Le acque hanno cominciato a muoversi ad aprile 2009, quando durante la manifestazione ‘Territori in festival’ è stato presentato il ‘Manifesto della sagra’, un decalogo in sette punti per stabilire i principi fondamentali per l’organizzazione di una vera sagra. Da allora, gli scontri sono stati aspri, fino ad arrivare al clima degli ultimi mesi in cui Confcommercio e Confesercenti, tramite le rispettive federazioni dei ristoratori Fipe e Fiepet, hanno dichiarato guerra alle finte sagre di paese, chiedendo a gran voce l’intervento del governo e delle regioni.

Perchè la questione delle sagre in Italia riguarda soprattutto un aspetto culturale: un evento che si rispetti deve infatti avere una certa autenticità storica, e se questa manca, che almeno ci siano una proposta enogastronomica di qualità e un vero coinvolgimento della comunità locale. E invece, denunciano i ristoratori, negli ultimi anni si è assistito a un grande aumento di sagre ‘taroccate’, in cui gli stand offrono una gran varietà di alimenti che non solo si allontanano dai principi di una sagra autentica, ma addirittura non rispettano i più basilari criteri igienico-sanitari, fiscali e previdenziali, andando così a costituire una concorrenza sleale verso i ristoratori che invece sono costretti a rispettare delle rigide norme.

D’altronde, è risaputo che le sagre negli ultimi dieci anni si sono trasformate da feste tradizionali e locali a manifestazioni turistiche, proliferando enormemente. Basti sapere che Confesercenti Brescia ne ha contate 1594 solo nella sua provincia, per un totale di 5804 giorni all’anno. Le sagre sono spesso inventate da imprenditori che mirano solo al profitto economico, e i Comuni sono compiacenti e autorizzano fondi e utilizzo del suolo pensando al ritorno in termini di visibilità. Gli stand di conseguenza proliferano, autorizzati senza criterio, e dando luogo a ipotetiche situzioni in cui si cucinano prodotti congelati e importati da paesi extraeuropei.

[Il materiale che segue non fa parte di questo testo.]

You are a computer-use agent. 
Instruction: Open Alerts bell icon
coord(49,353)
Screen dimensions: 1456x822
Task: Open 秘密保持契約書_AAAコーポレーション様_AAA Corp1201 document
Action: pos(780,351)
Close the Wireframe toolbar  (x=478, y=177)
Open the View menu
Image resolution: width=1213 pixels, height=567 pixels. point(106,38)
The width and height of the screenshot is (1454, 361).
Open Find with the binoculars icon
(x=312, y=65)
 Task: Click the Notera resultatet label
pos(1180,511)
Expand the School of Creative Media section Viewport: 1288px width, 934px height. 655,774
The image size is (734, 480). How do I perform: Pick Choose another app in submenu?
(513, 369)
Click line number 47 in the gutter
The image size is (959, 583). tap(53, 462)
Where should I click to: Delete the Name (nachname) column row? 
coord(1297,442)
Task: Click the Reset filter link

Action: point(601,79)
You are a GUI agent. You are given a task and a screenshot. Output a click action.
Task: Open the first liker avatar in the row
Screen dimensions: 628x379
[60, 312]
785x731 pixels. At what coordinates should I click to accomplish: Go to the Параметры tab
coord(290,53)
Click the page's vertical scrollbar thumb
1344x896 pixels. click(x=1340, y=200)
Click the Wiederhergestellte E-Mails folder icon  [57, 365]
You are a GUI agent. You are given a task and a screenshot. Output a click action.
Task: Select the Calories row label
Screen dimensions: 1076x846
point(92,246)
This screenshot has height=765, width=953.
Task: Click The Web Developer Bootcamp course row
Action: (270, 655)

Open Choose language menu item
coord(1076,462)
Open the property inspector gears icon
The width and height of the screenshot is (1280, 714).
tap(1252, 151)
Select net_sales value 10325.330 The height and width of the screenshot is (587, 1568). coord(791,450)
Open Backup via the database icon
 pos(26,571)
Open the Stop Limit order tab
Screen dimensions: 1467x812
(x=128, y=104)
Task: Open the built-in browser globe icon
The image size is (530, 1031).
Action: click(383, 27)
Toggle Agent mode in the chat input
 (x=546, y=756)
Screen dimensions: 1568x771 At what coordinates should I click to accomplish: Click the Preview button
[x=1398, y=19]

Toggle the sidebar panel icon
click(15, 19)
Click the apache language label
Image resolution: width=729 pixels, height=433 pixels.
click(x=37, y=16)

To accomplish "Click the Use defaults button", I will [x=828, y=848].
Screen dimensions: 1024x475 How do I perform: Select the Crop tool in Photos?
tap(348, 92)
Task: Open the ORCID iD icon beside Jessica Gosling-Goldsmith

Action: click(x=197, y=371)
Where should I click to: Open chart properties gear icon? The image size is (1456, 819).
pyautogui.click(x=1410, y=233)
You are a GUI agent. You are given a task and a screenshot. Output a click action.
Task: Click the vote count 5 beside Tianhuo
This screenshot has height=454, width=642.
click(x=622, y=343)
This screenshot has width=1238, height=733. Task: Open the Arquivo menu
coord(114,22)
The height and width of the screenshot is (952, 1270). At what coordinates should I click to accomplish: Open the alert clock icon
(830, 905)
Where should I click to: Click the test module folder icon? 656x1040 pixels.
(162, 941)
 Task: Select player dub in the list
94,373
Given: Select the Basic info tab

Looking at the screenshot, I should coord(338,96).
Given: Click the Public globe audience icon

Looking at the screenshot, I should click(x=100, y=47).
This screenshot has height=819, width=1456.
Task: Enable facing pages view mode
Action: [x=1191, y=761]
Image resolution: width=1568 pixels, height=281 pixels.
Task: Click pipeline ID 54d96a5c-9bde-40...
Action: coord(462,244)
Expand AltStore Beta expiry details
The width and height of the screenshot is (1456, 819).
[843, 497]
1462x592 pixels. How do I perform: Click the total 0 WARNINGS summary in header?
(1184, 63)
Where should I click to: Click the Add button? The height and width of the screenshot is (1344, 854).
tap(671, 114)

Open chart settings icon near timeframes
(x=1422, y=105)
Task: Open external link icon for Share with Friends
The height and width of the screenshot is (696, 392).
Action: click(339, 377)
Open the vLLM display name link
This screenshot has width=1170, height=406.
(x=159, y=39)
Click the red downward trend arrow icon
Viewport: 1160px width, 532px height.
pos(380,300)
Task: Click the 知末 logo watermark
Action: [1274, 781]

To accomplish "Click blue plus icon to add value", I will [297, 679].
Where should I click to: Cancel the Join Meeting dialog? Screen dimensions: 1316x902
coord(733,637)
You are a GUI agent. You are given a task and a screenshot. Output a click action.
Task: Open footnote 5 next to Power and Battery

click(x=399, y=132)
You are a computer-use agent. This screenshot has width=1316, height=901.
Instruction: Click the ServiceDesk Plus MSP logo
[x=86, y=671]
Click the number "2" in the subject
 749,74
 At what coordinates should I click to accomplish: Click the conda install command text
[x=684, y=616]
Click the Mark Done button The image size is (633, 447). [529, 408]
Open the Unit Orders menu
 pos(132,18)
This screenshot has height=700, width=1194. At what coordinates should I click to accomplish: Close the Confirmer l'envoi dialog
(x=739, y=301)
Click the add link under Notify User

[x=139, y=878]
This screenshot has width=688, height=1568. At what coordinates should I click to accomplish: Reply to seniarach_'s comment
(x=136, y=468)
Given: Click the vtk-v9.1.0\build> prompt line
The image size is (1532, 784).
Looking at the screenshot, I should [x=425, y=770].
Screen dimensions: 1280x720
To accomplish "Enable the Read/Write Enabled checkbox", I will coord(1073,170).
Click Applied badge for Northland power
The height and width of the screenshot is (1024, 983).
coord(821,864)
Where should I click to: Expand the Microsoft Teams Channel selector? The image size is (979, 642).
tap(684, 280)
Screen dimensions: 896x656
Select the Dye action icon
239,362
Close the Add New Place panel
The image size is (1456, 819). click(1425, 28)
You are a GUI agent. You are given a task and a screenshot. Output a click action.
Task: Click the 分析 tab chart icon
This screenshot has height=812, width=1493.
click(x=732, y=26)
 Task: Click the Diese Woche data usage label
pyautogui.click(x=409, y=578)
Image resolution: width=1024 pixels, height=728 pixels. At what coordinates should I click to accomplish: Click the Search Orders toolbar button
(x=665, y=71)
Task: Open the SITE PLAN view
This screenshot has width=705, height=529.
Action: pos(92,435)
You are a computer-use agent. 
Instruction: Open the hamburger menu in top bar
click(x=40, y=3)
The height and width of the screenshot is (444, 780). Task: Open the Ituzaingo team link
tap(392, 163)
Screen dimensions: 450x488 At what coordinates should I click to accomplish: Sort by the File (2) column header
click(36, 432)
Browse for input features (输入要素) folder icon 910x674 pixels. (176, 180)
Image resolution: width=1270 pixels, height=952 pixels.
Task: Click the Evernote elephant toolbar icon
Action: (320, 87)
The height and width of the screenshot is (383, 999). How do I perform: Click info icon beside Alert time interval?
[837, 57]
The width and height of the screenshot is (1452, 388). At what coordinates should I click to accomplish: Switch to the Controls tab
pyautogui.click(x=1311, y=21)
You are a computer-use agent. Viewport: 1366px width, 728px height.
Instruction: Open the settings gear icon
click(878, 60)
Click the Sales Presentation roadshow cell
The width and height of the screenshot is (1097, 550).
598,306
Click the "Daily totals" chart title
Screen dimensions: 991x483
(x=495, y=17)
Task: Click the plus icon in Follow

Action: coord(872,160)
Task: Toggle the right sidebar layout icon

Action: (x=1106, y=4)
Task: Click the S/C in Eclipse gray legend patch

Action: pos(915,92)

Insomma, si può tranquillamente affermare che due sagre su tre non sono assolutamente legate alla tradizione enogastronomica locale. Come fare, allora, per contrastare questo fenomeno? Forse basterebbe più responsabilità da parte di associazioni, Comuni e imprenditori, ma nel caso questa non fosse sufficiente (si sa che il denaro acceca chiunque), una legge che obblighi le sagre a valorizzare il contesto enogastronomico locale non sarebbe certo una cattiva notizia.